- TRY IT: Lines containing the word "computer" are the ones to copy from the records below.

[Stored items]
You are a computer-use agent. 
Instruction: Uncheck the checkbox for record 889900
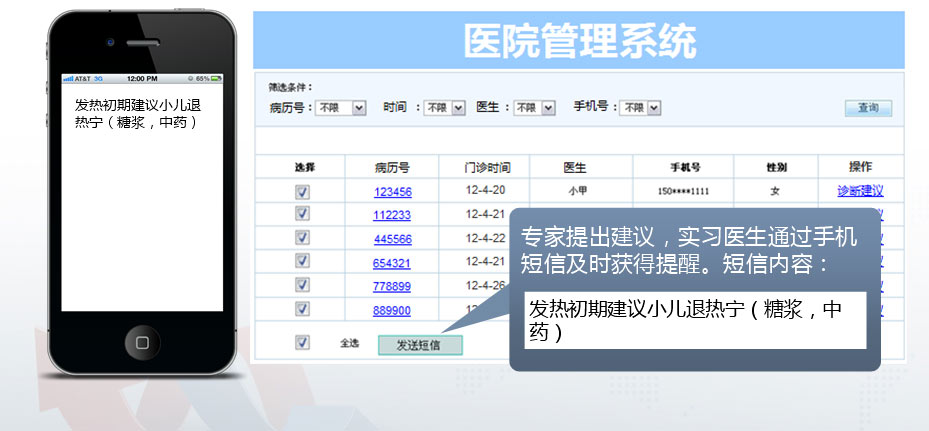click(x=303, y=310)
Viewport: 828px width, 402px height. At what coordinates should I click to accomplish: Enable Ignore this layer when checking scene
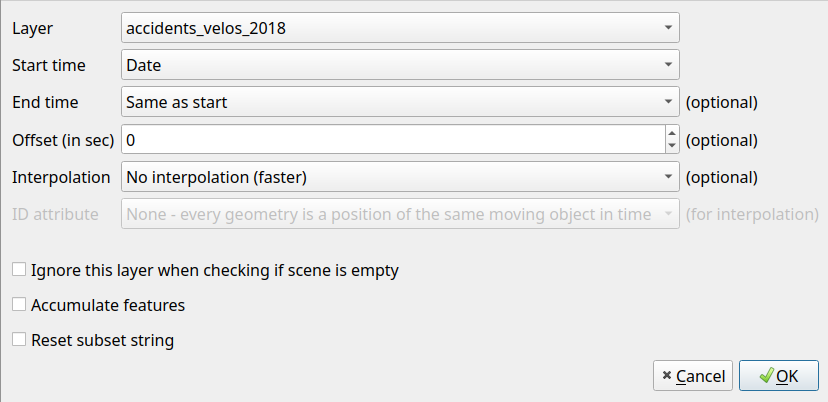[19, 269]
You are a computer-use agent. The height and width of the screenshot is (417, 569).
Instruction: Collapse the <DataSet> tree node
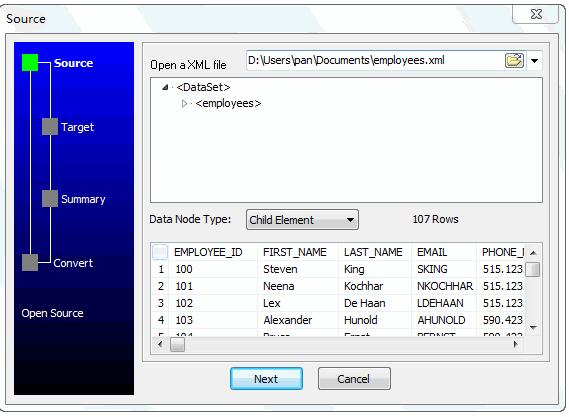click(x=165, y=87)
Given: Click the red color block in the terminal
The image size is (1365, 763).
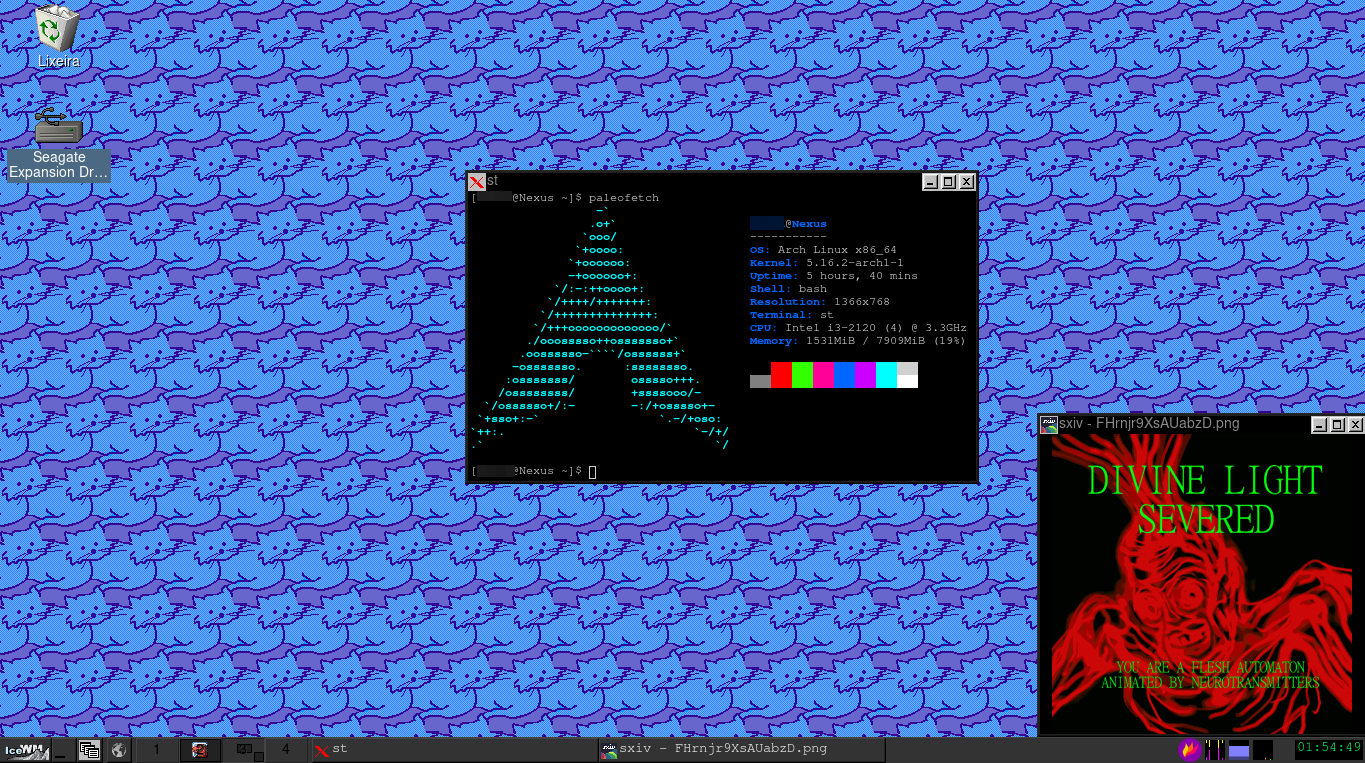Looking at the screenshot, I should click(x=781, y=374).
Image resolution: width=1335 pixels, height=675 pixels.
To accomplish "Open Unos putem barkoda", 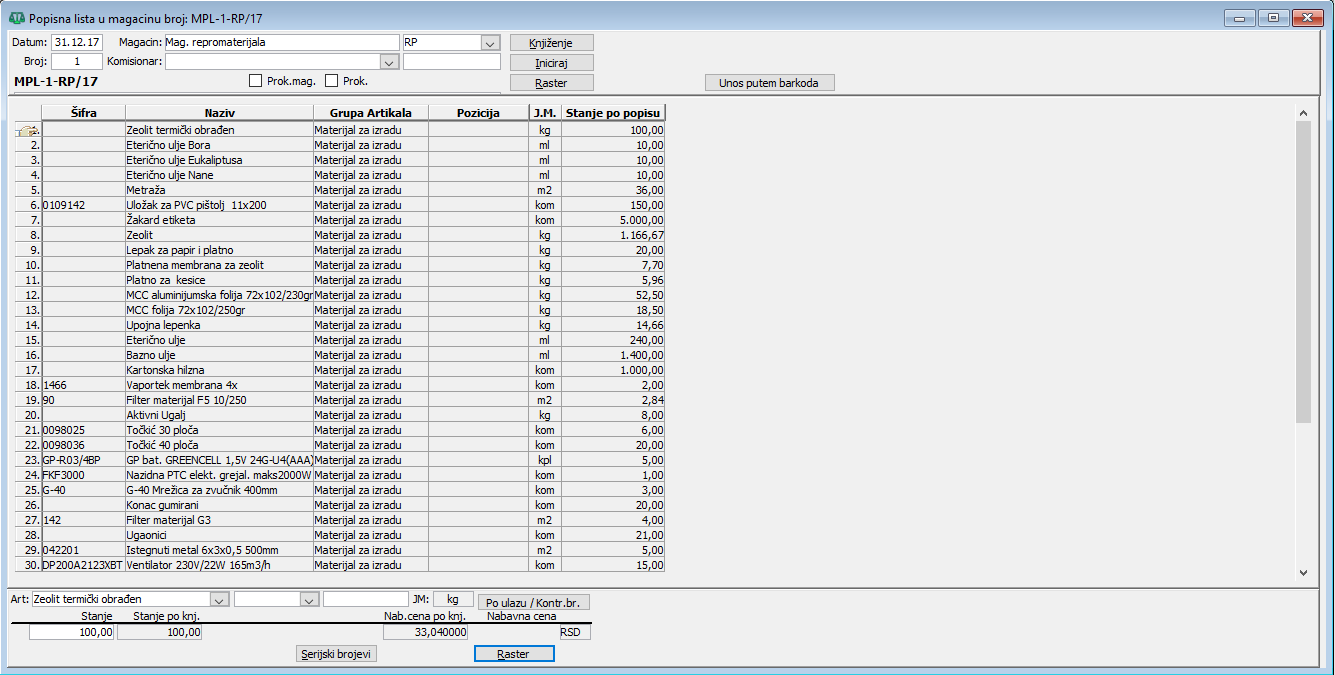I will 769,83.
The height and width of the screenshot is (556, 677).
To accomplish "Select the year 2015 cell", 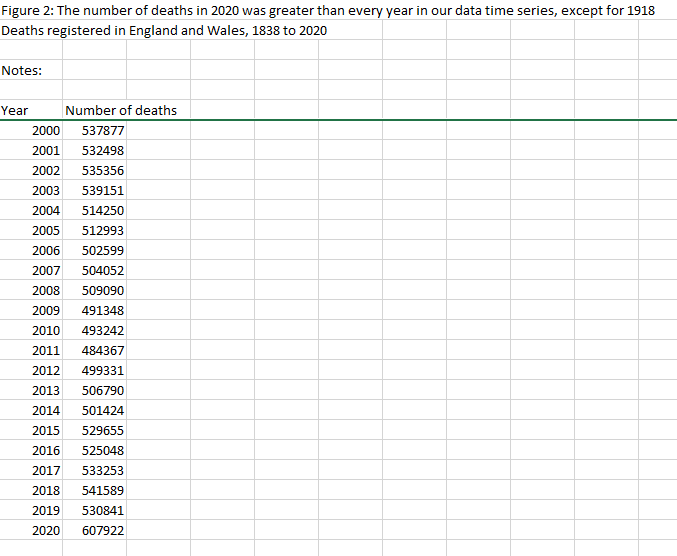I will pos(45,430).
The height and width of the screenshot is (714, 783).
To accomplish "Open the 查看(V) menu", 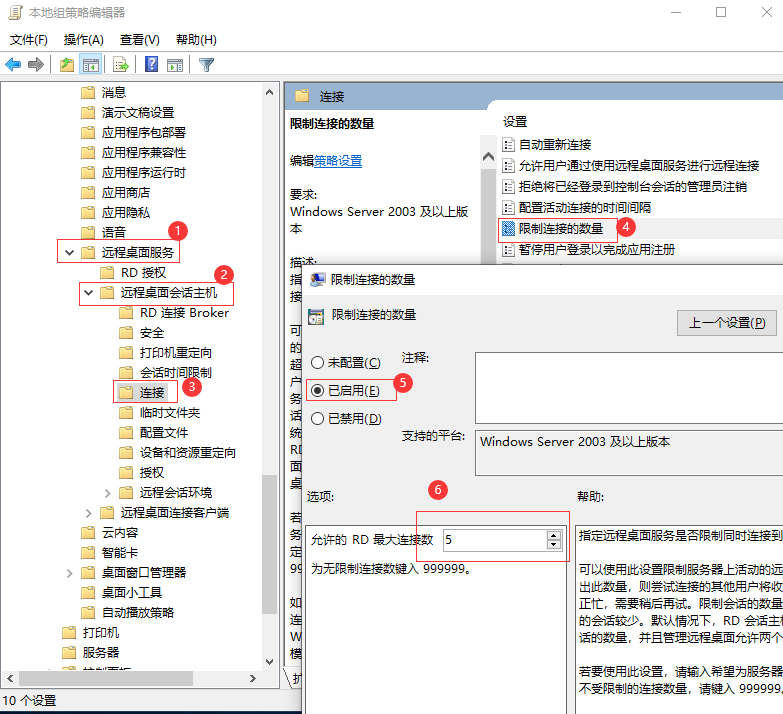I will coord(139,40).
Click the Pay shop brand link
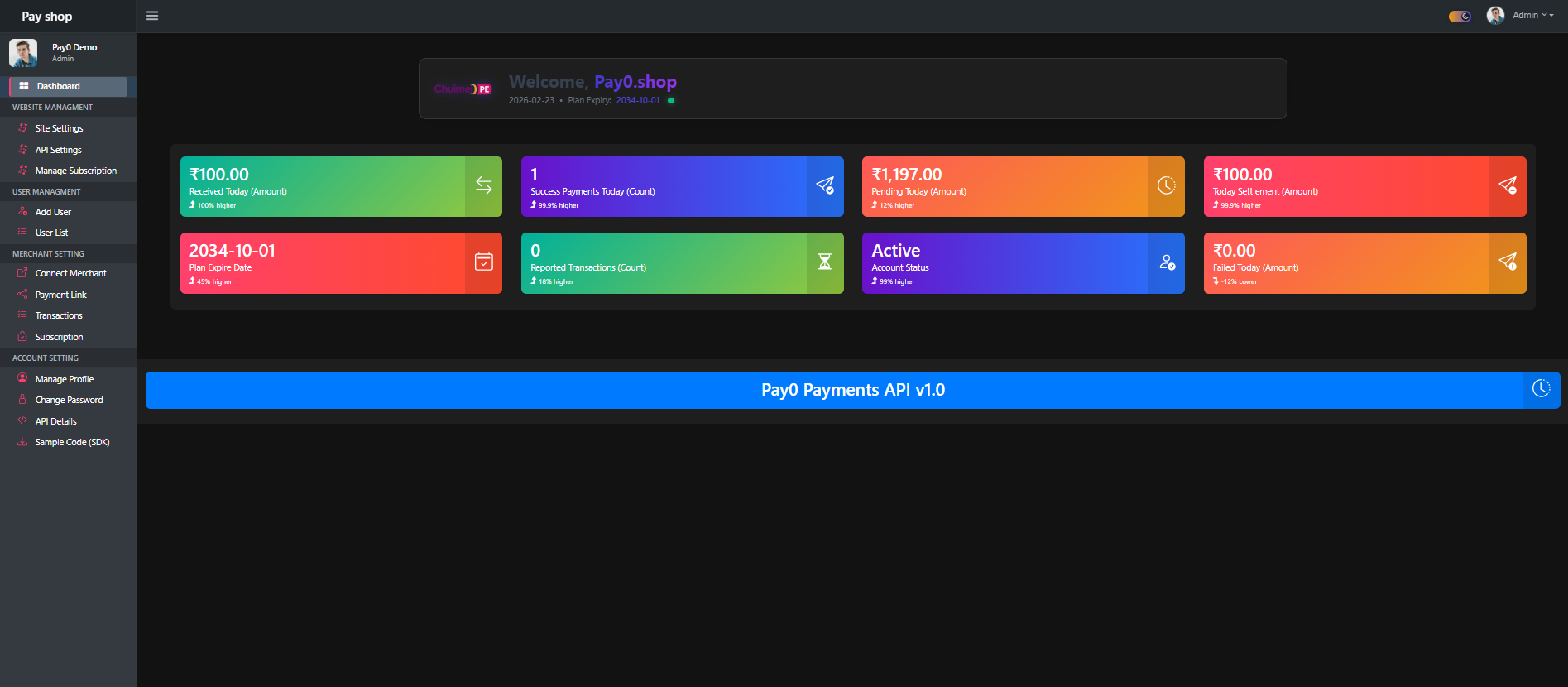 47,17
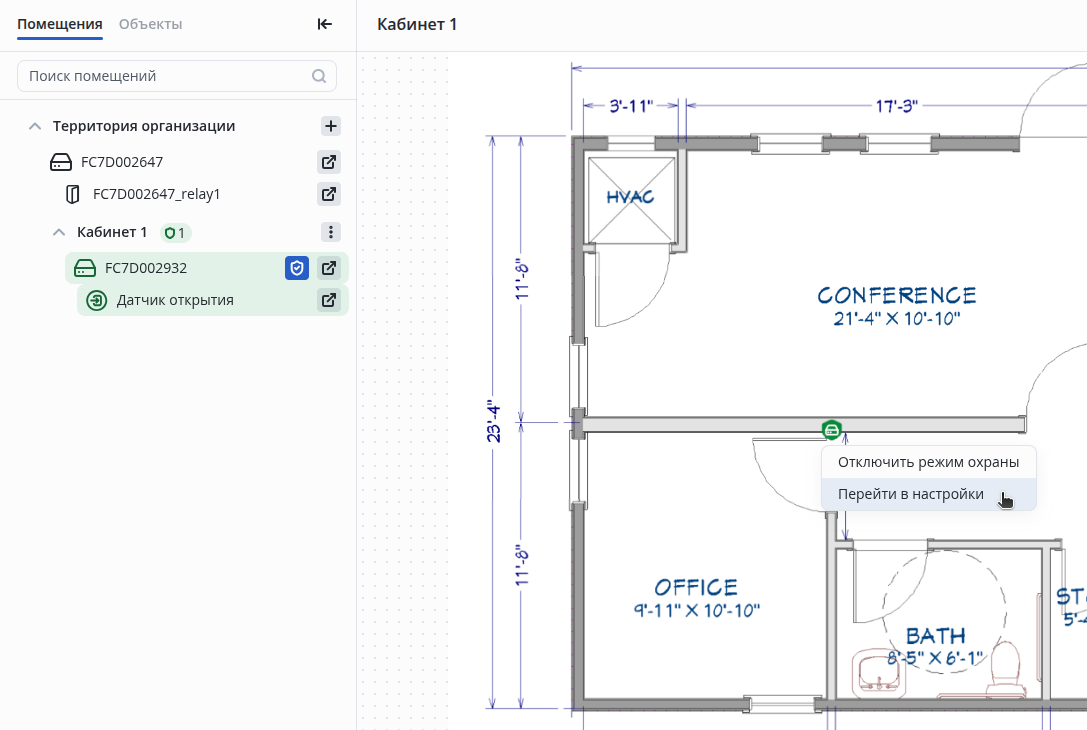Open FC7D002647_relay1 external link icon
This screenshot has width=1087, height=730.
(328, 194)
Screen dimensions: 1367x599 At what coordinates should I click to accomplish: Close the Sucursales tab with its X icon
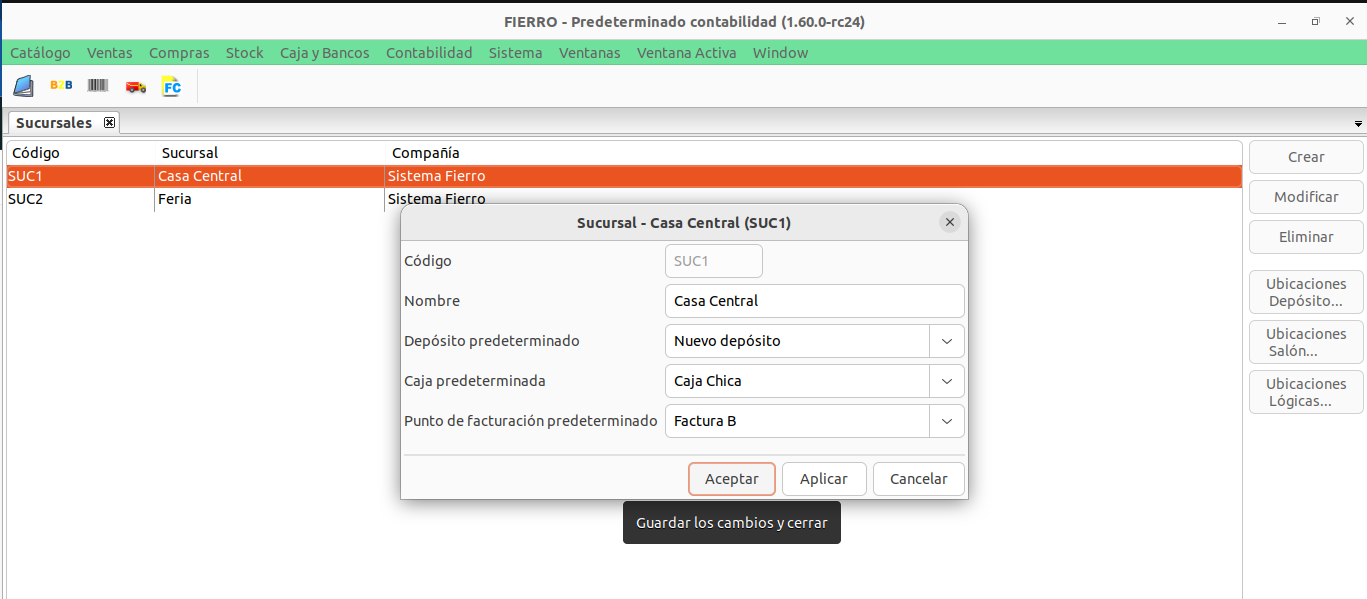click(110, 123)
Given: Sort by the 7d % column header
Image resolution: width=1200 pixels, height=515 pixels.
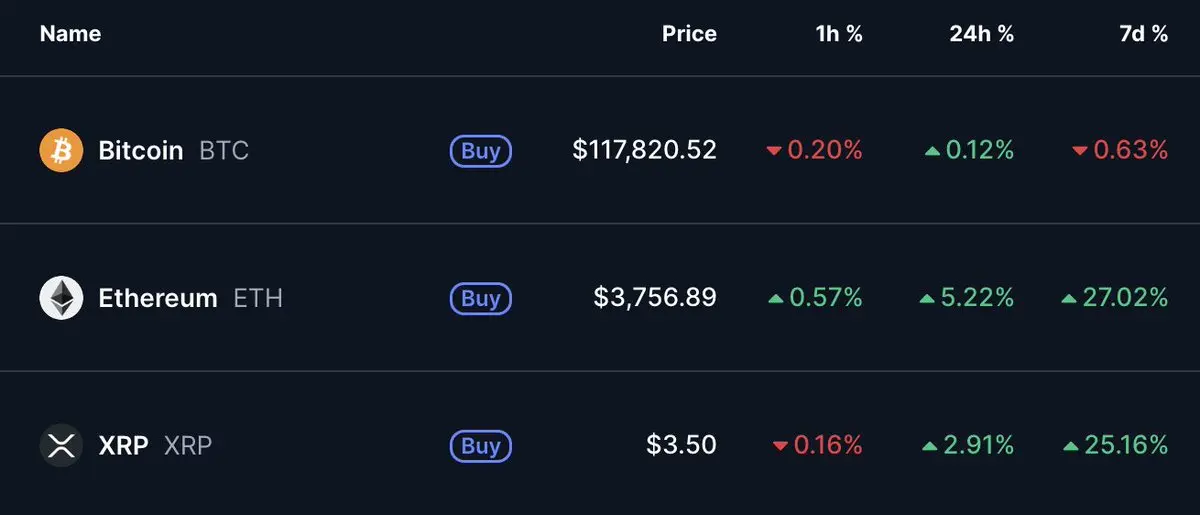Looking at the screenshot, I should [1141, 33].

- RESULT OF THE EXERCISE:
You are a computer-use agent. 
You are a computer-use agent. The height and width of the screenshot is (417, 569).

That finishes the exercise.